**Exercise aim**
Pull out each line in the entries below that includes the word "what".

**Data lines**
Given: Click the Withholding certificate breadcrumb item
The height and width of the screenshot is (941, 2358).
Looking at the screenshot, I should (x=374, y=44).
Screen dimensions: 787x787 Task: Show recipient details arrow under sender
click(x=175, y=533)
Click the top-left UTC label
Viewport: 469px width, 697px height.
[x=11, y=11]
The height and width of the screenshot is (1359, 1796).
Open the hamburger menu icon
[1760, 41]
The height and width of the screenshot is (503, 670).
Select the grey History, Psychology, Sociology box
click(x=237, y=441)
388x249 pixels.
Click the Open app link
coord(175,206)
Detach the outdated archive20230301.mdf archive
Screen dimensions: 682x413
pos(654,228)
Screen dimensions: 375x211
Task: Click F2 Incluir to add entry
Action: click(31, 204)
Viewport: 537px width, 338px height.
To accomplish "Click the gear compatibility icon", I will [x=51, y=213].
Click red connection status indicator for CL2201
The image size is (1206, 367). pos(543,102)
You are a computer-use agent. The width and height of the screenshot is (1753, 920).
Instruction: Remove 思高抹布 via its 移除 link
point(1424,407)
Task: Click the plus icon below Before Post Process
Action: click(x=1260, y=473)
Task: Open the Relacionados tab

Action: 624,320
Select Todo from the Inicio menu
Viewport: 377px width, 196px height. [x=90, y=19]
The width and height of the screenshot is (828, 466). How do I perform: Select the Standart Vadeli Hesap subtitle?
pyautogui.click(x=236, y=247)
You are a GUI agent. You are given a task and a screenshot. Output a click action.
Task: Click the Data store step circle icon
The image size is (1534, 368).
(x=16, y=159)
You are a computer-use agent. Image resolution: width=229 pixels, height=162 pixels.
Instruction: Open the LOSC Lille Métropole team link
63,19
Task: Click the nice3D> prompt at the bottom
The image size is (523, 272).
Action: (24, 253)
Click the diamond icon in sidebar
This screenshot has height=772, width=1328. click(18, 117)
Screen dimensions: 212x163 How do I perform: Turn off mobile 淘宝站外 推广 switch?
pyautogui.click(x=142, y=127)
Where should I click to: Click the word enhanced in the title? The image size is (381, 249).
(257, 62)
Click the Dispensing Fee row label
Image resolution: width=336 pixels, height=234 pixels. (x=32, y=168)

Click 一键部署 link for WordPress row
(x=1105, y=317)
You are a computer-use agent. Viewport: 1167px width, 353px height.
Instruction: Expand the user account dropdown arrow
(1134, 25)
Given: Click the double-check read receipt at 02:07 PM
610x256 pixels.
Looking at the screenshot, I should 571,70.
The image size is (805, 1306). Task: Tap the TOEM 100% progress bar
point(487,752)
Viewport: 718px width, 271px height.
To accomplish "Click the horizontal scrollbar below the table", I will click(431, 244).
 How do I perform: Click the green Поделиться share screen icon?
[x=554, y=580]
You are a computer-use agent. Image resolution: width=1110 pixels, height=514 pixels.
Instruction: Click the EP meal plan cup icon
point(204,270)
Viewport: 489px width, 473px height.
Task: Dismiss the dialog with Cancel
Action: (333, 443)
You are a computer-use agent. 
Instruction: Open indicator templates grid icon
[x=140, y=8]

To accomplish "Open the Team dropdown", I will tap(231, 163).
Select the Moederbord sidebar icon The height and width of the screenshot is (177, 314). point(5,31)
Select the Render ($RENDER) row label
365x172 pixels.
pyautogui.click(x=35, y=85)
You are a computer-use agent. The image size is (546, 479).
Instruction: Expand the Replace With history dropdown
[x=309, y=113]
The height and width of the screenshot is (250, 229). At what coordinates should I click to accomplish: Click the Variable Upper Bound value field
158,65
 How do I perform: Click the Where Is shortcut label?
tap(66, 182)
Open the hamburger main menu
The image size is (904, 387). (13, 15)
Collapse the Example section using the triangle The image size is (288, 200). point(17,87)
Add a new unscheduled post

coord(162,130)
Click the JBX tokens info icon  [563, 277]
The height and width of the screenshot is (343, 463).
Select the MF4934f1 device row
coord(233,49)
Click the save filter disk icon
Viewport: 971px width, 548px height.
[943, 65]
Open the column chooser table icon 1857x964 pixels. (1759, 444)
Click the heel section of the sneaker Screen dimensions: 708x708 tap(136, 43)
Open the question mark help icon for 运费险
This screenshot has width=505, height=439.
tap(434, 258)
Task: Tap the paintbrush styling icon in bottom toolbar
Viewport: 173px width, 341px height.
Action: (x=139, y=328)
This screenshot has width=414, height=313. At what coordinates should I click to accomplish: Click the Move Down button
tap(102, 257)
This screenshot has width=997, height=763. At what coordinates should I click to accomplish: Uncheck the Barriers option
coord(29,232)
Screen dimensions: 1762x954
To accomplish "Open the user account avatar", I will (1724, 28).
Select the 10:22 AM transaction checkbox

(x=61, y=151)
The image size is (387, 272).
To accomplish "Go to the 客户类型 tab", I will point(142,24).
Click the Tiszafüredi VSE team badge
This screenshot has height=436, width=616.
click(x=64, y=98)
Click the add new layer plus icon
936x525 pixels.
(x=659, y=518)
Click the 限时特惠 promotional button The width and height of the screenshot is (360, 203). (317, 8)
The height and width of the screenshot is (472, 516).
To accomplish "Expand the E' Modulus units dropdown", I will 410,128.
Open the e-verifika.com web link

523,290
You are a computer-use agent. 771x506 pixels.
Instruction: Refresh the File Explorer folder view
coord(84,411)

**Correct output**
The height and width of the screenshot is (250, 229). At what coordinates should I click to accomplish: Click the Variable Upper Bound value field
This screenshot has width=414, height=313. At what coordinates should I click to accomplish: Click the Move Down button
This screenshot has width=997, height=763. At what coordinates should I click to accomplish: Uncheck the Barriers option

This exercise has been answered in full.